Haddeleme yönteminde ise sıcak cam önce eğimli bir tablaya dökülür, sonra merdanelerin arasından geçirilerek istenen kalınlığa getirilir. Ama sıcakken tablaya ve merdanelere sürtündüğü için yüzeyi oldukça pürüzlüdür. Bu nedenle üretimin son aşamasında taşlanıp perdahlanması gerekir. Bu yöntemle üretilen camlara, bir tablaya döküldüğü için dökme cam, merdanelerin arasından geçirildiği için de haddelenmiş cam denir. Banyo penceresi ya da duş kabini camları gibi saydam olması gerekmeyen, hatta yüzeyinin özellikle pürüzlü ya da desenli olması istenen camların yapımında haddeleme yöntemi bugün de sık sık uygulanır. Camın yüzeyine özel bir desen vermek istendiğinde, bu deseni merdanelerden birinin üstüne oymak yeterlidir. Ayrıca, aralarına ince bir tel örgü yerleştirilmiş iki cam levhayı merdanelerden aynı anda geçirerek telli güvenlik camları da yapılabilir. 1950’lerde İngiltere’de geliştirilen “yüzdürme cam yöntemi” bütün bu yöntemlerin sakıncalarını giderdiği için son yıllarda öbür üretim tekniklerinin yerini almıştır. Çünkü bu teknikle üretilen cam hem görüntüyü çarpıtmaz, hem de yüzeyi levha cam kadar pürüzsüz olduğu için ayrıca taşlama ve perdahlama gerektirmez.

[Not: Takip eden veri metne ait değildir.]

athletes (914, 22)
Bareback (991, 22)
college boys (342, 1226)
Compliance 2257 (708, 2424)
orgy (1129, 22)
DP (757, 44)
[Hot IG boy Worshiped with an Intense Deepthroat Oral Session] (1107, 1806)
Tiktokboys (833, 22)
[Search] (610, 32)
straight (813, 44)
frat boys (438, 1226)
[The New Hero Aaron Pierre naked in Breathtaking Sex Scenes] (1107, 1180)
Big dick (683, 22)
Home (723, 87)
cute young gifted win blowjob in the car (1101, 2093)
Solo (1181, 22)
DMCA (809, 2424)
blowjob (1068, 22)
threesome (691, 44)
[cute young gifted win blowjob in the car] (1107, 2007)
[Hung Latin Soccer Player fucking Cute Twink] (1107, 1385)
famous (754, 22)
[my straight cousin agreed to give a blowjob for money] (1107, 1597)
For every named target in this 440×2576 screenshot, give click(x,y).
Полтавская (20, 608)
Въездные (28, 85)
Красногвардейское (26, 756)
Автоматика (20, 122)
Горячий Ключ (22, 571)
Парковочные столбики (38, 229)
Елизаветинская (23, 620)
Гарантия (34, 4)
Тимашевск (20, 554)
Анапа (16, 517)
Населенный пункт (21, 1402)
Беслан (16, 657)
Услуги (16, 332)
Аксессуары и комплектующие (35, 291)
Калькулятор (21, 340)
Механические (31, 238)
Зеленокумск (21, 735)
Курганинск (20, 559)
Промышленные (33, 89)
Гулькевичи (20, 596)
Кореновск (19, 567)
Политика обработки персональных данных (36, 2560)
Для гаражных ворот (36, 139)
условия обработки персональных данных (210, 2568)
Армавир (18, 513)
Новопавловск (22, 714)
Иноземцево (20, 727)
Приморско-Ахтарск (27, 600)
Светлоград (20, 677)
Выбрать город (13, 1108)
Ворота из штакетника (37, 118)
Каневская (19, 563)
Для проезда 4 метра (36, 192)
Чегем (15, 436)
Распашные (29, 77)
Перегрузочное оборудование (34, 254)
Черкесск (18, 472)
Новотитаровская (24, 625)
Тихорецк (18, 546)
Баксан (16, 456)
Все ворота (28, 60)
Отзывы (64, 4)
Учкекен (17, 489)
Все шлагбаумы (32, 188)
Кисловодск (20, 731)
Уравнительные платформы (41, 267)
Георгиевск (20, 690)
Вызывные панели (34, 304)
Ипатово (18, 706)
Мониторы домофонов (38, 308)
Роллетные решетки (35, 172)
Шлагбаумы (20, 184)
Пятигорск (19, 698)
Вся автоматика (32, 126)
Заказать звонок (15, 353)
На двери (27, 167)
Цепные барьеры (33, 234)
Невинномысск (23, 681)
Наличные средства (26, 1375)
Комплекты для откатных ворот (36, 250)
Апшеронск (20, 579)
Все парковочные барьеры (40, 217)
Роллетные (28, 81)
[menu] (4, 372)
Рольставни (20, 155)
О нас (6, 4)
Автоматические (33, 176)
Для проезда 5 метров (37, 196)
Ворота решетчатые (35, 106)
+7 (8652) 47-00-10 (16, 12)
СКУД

Yüzdürme tekniğine bu üstünlüğü sağlayan erimiş kalay banyosudur. Çok yüksek sıcaklıkta eritilen cam hamuru bu kalay banyosuna akıtılır. Bu banyonun yüzeyinde sürekli bir şerit halinde akarak yüzerken, camın içindeki katışkılardan kaynaklanan bütün pürüzler de eriyerek yok olur. Eriyik halindeki kalayın yüzeyi son derece düzgün olduğu için, yüzen cam da çok düzgün bir katman oluşturur. Bu arada banyonun sıcaklığı yavaş yavaş düşürülür ve cam iyice soğuduktan sonra tavlanarak istenen boyutlarda kesilir. Özellikle vitrin, pencere ve ayna camı gibi çok büyük boyutlu cam levhaların ve görüntüyü çarpıtmaması gereken bütün özel camların yapımında en ekonomik yol yüzdürme yöntemidir.
20. yüzyılda yalnızca sanayi ve bilim alanında değil günlük yaşamda da cam kullanımı çok büyük ölçüde arttığı için çok değişik amaçlara yönelik yeni cam türleri geliştirilmiştir. Darbeye dayanıklı kırılmaz camlar, çok yüksek sıcaklıklarda bile erimeyen ateşe dayanıklı camlar, cıva ve sodyum gibi çok aktif elementlerle bile kimyasal tepkimeye girmeyen özel camlar, gözleri güneş ışınlarının zararlı etkilerinden koruyan polaroit gözlük camları cam teknolojisinin sunduğu yeni olanaklardan yalnızca birkaçıdır.